- _Work order_: Set down every line of the data exactly, skipping the pictures.

- _Records for this task_:
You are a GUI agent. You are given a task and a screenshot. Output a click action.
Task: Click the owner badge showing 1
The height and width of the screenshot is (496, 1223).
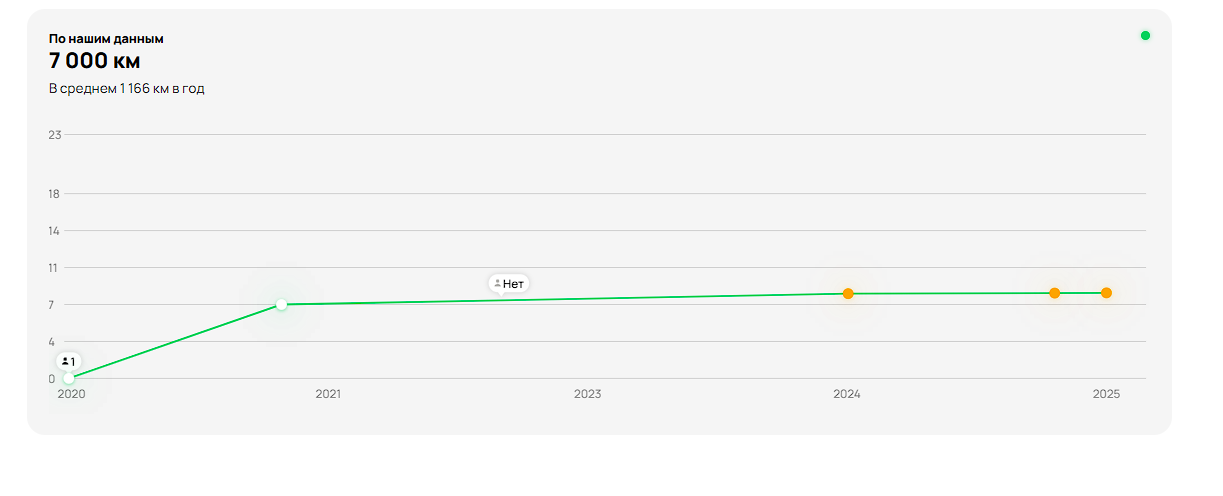pos(68,361)
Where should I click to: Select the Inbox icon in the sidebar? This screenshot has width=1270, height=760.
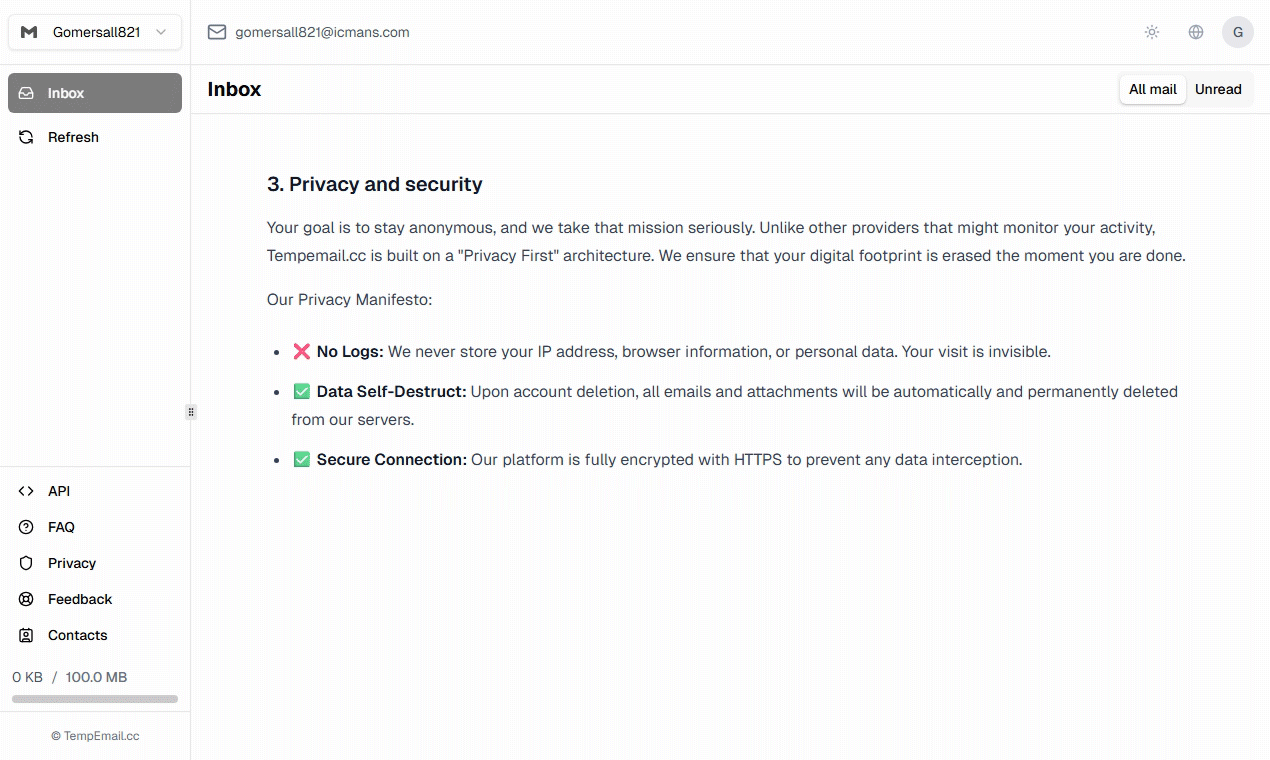tap(25, 92)
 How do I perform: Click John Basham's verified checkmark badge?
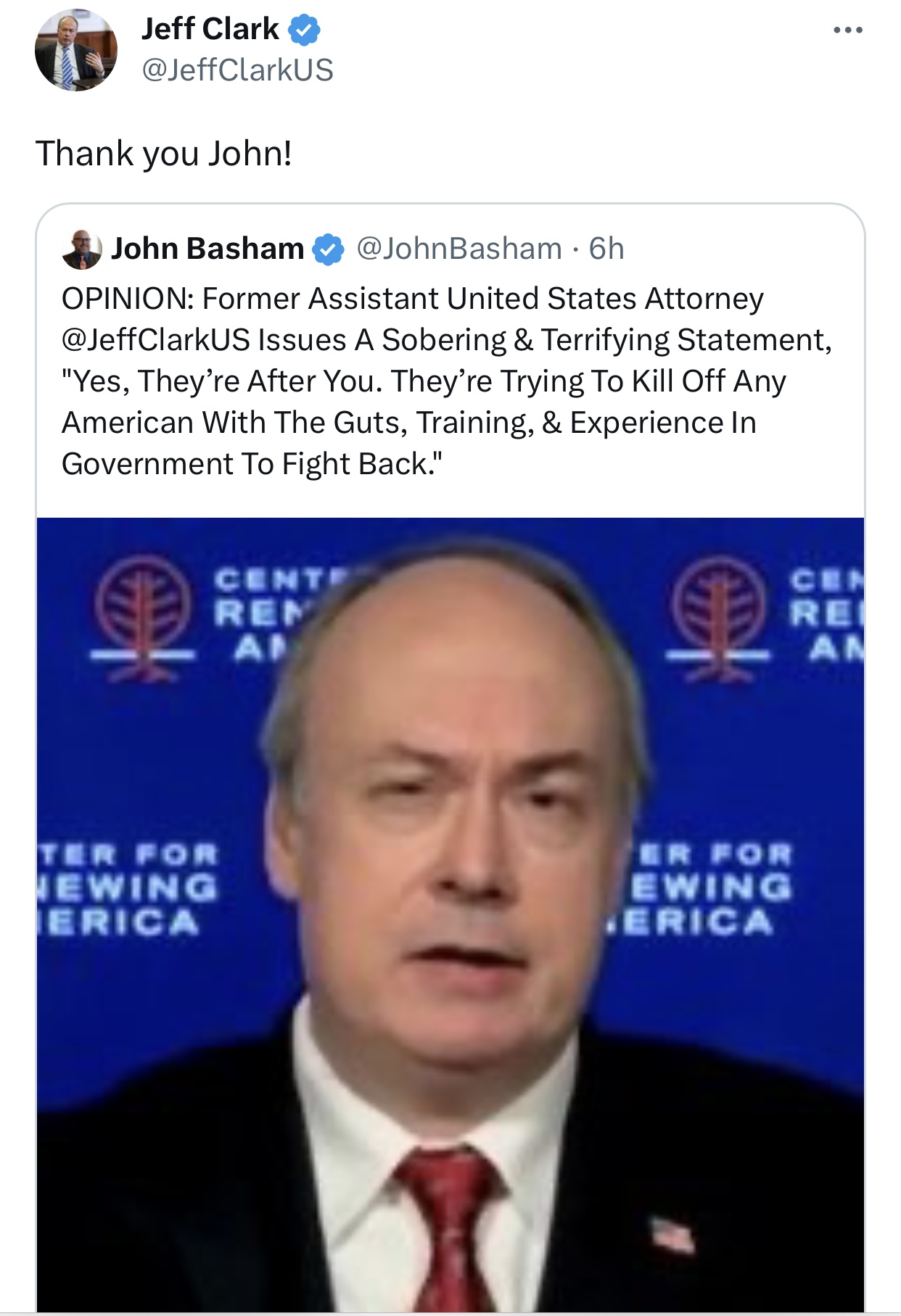pyautogui.click(x=328, y=249)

- _Task solution_:
You are a GUI agent. You are given a task and a screenshot. Output a click action.
Task: Click the owner badge showing 1
The height and width of the screenshot is (496, 1223).
pos(68,361)
Where should I click to: Select the Inbox icon in the sidebar? This screenshot has width=1270, height=760.
tap(25, 92)
 How do I perform: Click John Basham's verified checkmark badge?
pyautogui.click(x=328, y=249)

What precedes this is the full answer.